Ticino

«È necessario inaffiare le radici di chi parte perché altrove ci siano fiori». L'impegno di Carlo Carbonetti per la CMSI

Segretario del direttore dell’allora Centro Cattolico Radio-Tv, poi del Centro di Liturgia, della Commissione di Arte Sacra, della non più esistente ASPAC (Associazione Sale Parrocchiali Cinematografiche) e dal 1987 collaboratore di Sacrificio Quaresimale: i ruoli rivestiti da Carlo Carbonetti oltre a quello di segretario per la Conferenza missionaria della Svizzera italiana (CMSI), sono stati nel tempo molteplici. A lui, in occasione del suo prossimo pensionamento, abbiamo posto qualche domanda:

Puoi raccontarci come hai visto cambiare la Conferenza Missionaria della Svizzera Italiana in questi anni di lavoro?
«Sicuramente un grande cambiamento, a ritroso nel tempo, può considerarsi la soppressione delle «cugine» Conferenze Missionarie nella Svizzera tedesca e francese mentre la risposta alla sua conservazione nella Svizzera italiana può trovarsi nrl servizio alla Chiesa che ancora apporta. Un altro cambiamento lo ha portato la tecnologia. Solo 15 anni fa ci si collegava una o due volte al giorno a internet per leggere la posta elettronica. Ma non solo a questo riguardo bensì nella comunicazione in generale con il mondo della missione, che ha sempre visto meno buste con i bordi rosso e blu –tanto per far comprendere alla generazione touch– delle buste della posta via aerea. Al di là dell’avvicendamento delle persone posso dire che nel «cuore» della CMSI non vi è stato cambiamento. A parte che nelle modalità operative i rapporti con la «missione» non hanno subito mutamenti perché missione è vivere il mandato cristiano, antico ormai di oltre duemila anni. Si può infatti annunciare Cristo con i moderni mezzi della comunicazione ma suoi testimoni si è con la propria persona, con la propria vita. Questo mi auguro non cambi mai».

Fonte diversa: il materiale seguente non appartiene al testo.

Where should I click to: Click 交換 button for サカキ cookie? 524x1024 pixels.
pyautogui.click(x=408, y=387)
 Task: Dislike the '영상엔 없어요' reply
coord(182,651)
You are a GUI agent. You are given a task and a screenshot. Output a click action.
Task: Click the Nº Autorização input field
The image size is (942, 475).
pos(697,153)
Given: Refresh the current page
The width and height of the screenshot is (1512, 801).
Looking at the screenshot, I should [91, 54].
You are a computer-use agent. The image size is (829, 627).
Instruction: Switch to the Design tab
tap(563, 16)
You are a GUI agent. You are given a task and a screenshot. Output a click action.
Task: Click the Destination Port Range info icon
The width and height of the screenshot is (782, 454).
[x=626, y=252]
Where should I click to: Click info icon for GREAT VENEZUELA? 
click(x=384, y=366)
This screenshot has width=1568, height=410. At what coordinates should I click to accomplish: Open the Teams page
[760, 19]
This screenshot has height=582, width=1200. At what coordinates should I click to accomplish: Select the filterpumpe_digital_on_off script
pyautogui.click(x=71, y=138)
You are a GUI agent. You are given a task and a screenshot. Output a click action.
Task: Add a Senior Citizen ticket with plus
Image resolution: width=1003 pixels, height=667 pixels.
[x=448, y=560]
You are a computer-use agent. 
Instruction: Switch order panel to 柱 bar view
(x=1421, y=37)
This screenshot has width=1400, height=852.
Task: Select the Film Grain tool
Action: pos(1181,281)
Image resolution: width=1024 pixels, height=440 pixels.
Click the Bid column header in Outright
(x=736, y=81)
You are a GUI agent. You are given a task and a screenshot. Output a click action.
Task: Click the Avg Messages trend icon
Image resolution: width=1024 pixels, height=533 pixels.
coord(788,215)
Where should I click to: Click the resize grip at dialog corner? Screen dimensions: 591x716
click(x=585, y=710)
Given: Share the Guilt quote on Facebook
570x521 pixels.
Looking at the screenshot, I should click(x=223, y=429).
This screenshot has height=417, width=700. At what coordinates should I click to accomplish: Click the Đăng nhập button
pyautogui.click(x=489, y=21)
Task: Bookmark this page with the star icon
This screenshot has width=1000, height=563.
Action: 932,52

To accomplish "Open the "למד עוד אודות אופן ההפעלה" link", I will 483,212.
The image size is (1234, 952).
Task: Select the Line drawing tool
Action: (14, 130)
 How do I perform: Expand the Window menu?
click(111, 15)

Hai qualche bel ricordo che vuoi condividere? Cosa ti porti a casa da questi decenni di lavoro?
«In 40 anni due soli ricordi un po’ sbiaditi poco belli ma ho compreso che dipendeva anche da me. Ma non sono pochi e tutti registrati nel cuore, quelli belli. Anzi a sbobinare tali registrazioni ne rivedo e rivivo tantissimi, chiari e indimenticabili. Impossibile sceglierne uno anche perché impossibile fare nomi; di laici, religiose, sacerdoti e vescovi (ben 5). Veramente tante persone con le quali si è contribuito alla vita diocesana. Con alcune si condividono ancora passi, altre hanno terminato il cammino e le porto nel cuore, le penso e mi sono ancora maestre e riferimento con la loro saldezza nella fede; non so darne una definizione ma la «senti» e puoi cercare di viverla. Non è facile perché non si può imitare quella di nessuno. Si può solo continuare nei passi tracciati. Ed è ciò che porto a casa: avanzare su quei passi per andare rispettosamente oltre».

Hai un augurio da fare al tuo successore? Si può dire chi è?
«Certamente. A Paolo Valorz di 51 anni auguro di vivere la bellezza della missione anche da qui perché coloro che sono partiti o che vedrà partire hanno bisogno che qualcuno innaffi le radici di chi parte affinché altrove ci siano fiori. Ecco, l’augurio potrebbe essere quello di fare il giardiniere dei missionari».